The main entry point for interacting with the OMOP Graph.

This class wraps a SQLAlchemy session and provides high-level methods to query concepts, relationships, and metadata.

Parameters:

Name Type Description Default
session_factory sessionmaker

The SQLAlchemy sessionmaker factory capable of creating separate sessions for each database access.

required

emb property

Namespace for all embedding operations.

Returns EmbeddingInterface if _emb_client is set (for write operations), otherwise returns EmbeddingReader (for read-only operations).

The interface/reader is created lazily on first access using _emb_backend and _emb_base_storage_dir.
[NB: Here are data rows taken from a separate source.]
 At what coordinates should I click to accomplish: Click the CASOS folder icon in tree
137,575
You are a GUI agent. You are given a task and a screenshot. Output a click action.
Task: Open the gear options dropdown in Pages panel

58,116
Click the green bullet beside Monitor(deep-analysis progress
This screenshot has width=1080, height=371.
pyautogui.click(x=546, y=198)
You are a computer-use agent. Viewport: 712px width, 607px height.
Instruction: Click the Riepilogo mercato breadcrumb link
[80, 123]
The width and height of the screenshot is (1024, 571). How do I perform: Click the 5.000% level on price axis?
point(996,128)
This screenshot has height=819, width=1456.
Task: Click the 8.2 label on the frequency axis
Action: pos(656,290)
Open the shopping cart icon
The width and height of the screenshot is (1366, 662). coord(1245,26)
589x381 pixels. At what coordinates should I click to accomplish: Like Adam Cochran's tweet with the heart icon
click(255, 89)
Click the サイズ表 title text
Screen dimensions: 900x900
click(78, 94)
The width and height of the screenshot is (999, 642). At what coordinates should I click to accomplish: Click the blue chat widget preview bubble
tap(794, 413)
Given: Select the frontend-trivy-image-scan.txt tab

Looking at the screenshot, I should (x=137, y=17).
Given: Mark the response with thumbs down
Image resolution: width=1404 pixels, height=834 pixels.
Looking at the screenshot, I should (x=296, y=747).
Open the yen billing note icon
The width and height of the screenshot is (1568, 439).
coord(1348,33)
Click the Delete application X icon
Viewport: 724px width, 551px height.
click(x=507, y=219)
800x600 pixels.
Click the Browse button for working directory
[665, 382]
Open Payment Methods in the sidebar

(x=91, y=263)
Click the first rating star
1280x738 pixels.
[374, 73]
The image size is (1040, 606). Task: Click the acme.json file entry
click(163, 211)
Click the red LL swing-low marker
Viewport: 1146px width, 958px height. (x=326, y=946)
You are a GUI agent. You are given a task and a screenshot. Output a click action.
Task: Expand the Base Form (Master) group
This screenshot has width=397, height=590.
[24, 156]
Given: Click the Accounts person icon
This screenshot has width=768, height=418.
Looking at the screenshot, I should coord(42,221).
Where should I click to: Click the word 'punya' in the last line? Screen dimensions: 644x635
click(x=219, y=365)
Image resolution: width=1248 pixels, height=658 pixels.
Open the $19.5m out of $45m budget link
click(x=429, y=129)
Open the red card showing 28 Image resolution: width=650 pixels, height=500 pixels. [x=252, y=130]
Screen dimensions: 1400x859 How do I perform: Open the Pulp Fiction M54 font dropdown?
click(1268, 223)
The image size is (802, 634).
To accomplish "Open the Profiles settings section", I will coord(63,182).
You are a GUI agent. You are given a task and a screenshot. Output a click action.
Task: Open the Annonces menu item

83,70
Backend resolution follows omop_emb rules: explicit backend argument first, then OMOP_EMB_BACKEND.

children(concept_id) cached

Retrieve children Concept IDs of concept using Concept_Ancestor table.

clear_caches()

Clear all LRU caches associated with the graph.

concept_id_by_code(vocabulary_id, concept_code) cached

Look up a Concept ID using the vocabulary ID and concept code.

Parameters:

Name Type Description Default
vocabulary_id str

The vocabulary ID (e.g., 'SNOMED', 'RxNorm').

required
concept_code str

The source code within that vocabulary.

required

Returns:

Type Description
int

The resolved OMOP Concept ID.

concept_ids_by_label(label) cached

Find concept IDs that match the label exactly (case-insensitive).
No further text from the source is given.